■ What this task involves ■
In the text on the Burmese military's constitution, how long did the drafting of the constitution take?

■ Text passage ■
Wednesday, March 4, 2009

9-4-2008 Burmese Military's Constitution: Perpetual Military Authoritarianism

Background
o The Burmese military was effectively established as an ultra-constitutional organization and it will continue to be above the constitution and above the law.
o The Burmese Army is the institution which abandoned both constitutions, 1947 and 1974 and it is the Burmese Army that drafted the new constitution of 2008.
o The military authorities held the election in 1990 and prevented from convening the parliament. The regime has announced that new election would be held in 2010 after this constitution was approved by the referendum in May 2007. This openly flaunts that fact that the authorities are duty bound to first explain to the voters how they view the 1990 election result and the reason why they refuse to accept its results.

The drafting of the constitution
o The drafting of this constitution took 14 years 11 months and 12 days as the national convention was held off and on from 9-1-1993 to 17-12-2007.
o When the political party of Daw Aung San Suu Kyi surprisingly won the 1990 election, the regime announced that those elected representatives were just to write a new constitution. However when the national convention was practically held, only 15.24% of delegates were elected MPs. In the later sessions it was reduced only to 1.38%.
o The procedures of the National Convention are utterly undemocratic.
o Freedom of speech of the delegates to the Convention was strictly prohibited by order and through the intelligence officers monitoring of all sessions.
o Except political party representatives almost all delegates were hand-picked by the regime.
o All proposals submitted by NLD and the ethnic delegates were turned down.
o One of the six objectives for the formulation of the constitution as stipulated in the SLORC order 13/92 said the Tatmadaw (Army) was to be able to participate in the national political leadership role of the future State.

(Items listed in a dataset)
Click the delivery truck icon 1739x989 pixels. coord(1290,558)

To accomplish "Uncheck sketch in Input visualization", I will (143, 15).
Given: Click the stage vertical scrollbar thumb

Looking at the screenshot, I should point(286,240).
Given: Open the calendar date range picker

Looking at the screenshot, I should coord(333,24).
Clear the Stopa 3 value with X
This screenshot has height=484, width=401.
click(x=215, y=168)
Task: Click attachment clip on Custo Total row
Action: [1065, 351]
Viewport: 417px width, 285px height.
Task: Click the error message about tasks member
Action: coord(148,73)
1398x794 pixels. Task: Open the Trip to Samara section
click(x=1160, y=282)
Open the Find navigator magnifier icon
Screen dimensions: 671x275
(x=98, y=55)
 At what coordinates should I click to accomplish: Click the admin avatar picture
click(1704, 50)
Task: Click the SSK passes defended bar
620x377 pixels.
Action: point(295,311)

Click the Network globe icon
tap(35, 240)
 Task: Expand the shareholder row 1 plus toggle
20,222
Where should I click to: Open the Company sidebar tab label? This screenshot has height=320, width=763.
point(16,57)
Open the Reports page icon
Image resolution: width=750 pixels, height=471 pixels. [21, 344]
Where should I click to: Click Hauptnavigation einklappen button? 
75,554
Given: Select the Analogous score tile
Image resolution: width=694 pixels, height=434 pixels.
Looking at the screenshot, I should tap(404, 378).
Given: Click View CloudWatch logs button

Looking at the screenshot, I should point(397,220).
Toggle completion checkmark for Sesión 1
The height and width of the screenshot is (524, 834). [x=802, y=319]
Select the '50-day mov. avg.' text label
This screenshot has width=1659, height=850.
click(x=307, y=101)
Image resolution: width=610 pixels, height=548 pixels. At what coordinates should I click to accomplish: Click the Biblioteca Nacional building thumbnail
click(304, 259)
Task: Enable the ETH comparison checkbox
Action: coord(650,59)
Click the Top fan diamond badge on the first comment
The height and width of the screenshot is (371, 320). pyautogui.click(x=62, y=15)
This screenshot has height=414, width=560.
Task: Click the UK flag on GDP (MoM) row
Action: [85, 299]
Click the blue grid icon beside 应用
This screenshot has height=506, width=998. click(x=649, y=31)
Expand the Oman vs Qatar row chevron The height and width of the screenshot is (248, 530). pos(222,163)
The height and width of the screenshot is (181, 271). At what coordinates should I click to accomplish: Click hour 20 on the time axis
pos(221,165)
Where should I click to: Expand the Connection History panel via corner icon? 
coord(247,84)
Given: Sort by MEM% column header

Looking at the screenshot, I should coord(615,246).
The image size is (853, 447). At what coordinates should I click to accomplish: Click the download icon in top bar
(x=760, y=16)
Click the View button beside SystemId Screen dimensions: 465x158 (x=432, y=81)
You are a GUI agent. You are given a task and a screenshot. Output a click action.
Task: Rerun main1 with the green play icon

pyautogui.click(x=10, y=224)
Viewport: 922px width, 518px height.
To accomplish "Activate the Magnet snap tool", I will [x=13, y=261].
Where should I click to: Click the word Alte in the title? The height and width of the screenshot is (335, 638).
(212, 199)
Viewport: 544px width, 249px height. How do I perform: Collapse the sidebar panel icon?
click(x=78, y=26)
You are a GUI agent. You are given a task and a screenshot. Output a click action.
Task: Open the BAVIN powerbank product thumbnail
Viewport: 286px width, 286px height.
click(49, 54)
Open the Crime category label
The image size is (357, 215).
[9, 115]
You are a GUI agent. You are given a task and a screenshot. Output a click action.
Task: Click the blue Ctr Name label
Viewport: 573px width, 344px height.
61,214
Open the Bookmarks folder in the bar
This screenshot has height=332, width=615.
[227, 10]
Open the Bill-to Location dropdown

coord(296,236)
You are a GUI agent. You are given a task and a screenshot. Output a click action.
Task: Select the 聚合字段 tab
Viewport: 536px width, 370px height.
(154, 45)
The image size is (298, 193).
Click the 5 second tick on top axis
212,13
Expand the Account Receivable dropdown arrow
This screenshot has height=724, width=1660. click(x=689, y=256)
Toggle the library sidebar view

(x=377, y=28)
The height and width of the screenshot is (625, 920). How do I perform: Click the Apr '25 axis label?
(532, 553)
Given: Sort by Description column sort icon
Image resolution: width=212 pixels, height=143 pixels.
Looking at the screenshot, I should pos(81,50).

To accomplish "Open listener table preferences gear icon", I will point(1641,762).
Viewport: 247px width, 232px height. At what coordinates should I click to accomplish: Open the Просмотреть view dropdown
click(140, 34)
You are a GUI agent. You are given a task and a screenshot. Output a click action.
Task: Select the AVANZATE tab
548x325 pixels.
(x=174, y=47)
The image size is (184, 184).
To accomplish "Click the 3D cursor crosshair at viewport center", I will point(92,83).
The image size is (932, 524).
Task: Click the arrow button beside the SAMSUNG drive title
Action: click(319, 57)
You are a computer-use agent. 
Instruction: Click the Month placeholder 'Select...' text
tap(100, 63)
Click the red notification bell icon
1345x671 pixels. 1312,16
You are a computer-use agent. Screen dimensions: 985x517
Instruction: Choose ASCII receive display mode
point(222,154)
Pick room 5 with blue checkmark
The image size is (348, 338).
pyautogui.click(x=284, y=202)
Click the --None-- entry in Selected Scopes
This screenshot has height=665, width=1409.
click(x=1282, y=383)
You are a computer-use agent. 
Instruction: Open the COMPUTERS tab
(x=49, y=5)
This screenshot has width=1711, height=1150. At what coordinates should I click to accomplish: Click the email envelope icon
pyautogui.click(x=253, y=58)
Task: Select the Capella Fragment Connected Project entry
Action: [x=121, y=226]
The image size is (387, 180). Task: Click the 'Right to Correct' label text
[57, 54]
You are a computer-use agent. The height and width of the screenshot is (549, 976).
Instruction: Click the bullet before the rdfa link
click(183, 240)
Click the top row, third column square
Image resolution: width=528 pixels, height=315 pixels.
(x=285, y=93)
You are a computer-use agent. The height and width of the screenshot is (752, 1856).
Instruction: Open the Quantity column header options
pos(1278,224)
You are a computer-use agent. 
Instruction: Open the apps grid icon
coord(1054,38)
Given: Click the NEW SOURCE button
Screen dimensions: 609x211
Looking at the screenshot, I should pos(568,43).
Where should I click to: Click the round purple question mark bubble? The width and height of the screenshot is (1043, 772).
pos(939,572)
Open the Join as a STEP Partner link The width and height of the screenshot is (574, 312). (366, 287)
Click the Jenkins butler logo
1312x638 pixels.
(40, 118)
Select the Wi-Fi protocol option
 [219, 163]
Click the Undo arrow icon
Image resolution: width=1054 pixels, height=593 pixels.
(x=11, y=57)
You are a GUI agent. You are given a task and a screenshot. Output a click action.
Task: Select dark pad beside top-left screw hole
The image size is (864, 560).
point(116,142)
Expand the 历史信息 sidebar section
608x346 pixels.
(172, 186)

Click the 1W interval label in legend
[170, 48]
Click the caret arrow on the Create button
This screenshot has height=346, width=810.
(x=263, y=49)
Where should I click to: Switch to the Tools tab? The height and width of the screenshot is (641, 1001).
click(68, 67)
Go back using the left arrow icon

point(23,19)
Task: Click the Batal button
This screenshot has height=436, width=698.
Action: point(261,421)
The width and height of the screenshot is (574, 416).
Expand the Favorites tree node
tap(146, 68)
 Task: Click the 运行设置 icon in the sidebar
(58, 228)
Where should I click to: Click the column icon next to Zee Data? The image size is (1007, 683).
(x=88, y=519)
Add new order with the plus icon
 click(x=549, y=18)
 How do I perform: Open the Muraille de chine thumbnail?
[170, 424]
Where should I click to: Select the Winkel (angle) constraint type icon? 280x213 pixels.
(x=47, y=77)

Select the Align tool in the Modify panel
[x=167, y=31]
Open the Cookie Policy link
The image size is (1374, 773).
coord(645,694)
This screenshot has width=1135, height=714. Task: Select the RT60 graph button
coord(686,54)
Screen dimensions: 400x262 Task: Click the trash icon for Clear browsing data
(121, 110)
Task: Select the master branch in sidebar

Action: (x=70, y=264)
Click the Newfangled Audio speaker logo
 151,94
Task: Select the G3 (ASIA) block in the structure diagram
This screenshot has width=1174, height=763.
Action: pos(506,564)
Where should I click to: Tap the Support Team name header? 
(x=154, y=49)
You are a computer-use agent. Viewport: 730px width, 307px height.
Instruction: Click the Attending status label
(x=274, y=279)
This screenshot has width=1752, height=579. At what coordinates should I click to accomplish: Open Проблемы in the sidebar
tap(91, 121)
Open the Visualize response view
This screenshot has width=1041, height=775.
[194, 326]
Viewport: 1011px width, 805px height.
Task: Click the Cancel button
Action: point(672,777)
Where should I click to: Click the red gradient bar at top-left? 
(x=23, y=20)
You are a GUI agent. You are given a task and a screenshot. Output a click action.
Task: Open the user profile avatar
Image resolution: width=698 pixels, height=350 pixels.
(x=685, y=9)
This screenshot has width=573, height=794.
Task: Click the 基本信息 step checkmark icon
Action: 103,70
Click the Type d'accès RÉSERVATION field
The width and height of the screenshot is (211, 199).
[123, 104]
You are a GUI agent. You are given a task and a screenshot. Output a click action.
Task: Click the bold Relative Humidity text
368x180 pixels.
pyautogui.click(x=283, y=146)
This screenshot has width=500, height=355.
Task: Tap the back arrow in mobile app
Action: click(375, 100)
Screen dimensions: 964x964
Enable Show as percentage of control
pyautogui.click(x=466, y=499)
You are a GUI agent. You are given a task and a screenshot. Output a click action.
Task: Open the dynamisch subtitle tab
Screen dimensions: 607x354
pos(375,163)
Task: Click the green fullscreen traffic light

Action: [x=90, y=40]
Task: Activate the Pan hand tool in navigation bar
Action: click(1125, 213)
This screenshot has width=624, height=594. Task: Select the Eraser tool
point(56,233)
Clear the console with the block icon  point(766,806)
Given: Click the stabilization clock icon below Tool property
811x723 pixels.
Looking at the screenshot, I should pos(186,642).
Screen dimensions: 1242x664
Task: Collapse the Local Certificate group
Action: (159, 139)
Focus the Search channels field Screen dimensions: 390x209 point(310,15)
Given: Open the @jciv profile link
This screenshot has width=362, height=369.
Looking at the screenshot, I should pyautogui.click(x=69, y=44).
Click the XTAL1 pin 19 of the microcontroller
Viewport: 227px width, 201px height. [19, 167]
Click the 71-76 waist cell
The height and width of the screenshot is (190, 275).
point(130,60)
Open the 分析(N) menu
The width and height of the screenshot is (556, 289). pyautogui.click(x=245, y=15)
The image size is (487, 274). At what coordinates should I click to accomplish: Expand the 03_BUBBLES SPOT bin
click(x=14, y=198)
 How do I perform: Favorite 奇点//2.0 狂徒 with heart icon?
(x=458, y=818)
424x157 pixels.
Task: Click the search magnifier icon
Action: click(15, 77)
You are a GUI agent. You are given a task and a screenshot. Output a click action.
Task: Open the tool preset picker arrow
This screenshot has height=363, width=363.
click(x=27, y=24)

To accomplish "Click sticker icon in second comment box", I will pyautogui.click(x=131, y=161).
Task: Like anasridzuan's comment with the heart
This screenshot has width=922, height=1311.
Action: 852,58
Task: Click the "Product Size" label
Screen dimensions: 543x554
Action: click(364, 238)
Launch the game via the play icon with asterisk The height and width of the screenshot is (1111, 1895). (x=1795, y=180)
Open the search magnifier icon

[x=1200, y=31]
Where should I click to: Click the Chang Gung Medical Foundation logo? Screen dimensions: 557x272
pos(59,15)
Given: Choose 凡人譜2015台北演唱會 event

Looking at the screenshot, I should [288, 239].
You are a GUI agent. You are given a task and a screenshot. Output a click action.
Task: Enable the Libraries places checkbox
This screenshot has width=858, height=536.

■ Correct response ■
14 years 11 months and 12 days.